Ma la frase viri chi mi ni vinni assume un particolare significato quando la si riferisce a qualcosa che voi avete fatto a fin di bene, ma che si rivela una vera e propria sciagura sia per voi che per il destinatario.
L’esempio tipico è quello do’ favuri che può capitare che vi sia chiesto e che voi, ca siti boni comu ‘u pani, accettate di fare, ma dal quale non ve ne viene alcuna gratitudine, anzi, vi capita di dover contribuire a risarcire i danni che quel favore vi ha provocato o ha provocato a terzi.
A quel punto non sono infrequenti i commenti alla situazione che si viene a determinare e che costituiscono il doloroso corollario della vostra mal riposta bontà.
Di solito le prime reazioni vengono dalla moglie, la quale, di fronte all’eterogenesi dei fini del favore che avete fatto, non esita a prendersela con voi: iù ti ll’ava rittu ca di chissu non t’ava fidari…sulu ‘n pezzu di babbu comu a tia ci puteva cascari. Va leviti va, ca non si bonu mancu a friiri ova.
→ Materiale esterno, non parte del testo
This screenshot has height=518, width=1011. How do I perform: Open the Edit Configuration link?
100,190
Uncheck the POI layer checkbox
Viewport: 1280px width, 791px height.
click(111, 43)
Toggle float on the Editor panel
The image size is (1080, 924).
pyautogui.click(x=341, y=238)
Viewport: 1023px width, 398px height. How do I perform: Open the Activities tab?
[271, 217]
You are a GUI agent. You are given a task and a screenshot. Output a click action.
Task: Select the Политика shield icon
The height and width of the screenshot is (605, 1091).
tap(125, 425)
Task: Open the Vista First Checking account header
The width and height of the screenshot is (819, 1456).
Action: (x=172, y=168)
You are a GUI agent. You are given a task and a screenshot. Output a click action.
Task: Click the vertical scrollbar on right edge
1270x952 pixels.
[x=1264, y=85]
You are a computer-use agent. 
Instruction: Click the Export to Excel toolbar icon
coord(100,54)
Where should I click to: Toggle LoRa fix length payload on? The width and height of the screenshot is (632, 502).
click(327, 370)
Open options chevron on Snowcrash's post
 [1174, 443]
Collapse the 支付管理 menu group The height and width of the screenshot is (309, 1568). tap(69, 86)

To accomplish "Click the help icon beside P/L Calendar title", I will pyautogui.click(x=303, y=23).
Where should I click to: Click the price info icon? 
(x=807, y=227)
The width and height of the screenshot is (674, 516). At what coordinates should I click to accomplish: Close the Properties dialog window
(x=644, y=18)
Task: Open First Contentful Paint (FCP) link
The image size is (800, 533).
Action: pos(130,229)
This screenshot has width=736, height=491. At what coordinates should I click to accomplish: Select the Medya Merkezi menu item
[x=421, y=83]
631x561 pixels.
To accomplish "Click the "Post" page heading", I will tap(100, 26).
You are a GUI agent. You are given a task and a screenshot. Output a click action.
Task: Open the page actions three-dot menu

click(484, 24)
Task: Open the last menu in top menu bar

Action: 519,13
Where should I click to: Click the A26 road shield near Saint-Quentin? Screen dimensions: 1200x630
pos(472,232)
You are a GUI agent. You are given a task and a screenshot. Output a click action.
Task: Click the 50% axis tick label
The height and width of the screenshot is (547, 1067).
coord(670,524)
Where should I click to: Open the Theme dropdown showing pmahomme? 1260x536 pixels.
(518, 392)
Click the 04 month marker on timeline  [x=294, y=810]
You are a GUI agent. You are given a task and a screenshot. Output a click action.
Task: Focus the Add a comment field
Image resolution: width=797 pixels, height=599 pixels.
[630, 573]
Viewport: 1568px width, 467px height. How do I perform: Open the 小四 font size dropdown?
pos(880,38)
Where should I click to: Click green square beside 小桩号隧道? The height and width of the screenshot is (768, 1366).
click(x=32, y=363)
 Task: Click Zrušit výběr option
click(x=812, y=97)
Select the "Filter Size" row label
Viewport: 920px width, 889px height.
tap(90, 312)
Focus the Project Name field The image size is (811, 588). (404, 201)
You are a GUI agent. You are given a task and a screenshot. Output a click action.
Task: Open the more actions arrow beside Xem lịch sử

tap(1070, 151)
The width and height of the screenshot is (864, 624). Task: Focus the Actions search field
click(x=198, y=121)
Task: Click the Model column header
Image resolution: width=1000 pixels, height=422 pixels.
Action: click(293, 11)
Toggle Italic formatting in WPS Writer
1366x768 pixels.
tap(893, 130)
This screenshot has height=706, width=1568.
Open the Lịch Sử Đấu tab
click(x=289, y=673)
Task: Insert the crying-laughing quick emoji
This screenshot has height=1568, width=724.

E così voi, che pensavate di aver fatto bene ad aiutare qualcuno, non solo siete costretti a rimediare al danno che si è venuto a determinare, a causa di quel vostro gesto, ma dovete pure sorbirvi i rimproveri di vostra moglie, di vostra madre, dei vostri figli, insomma della famiglia tutta, che non vede l’ora di mostrare la vostra presunta inettitudine nella scelta di offrire la generosità mostrata nei confronti certe persone che magari non la meritavano.
E fin qui, tutto sommato, a parte il fastidio di dover ammettere di avere sbagliato nella valutazione del destinatario del favore, il riproverò ci può stare.
Quello che diventa insopportabile è quando, arrivati in ufficio o al bar, scoprite che tutti sanno cos’è accaduto e sentono l’irrefrenabile desiderio di dire come la pensano, affondando il loro ingrato bisturi nella vostra dolorosa ferita.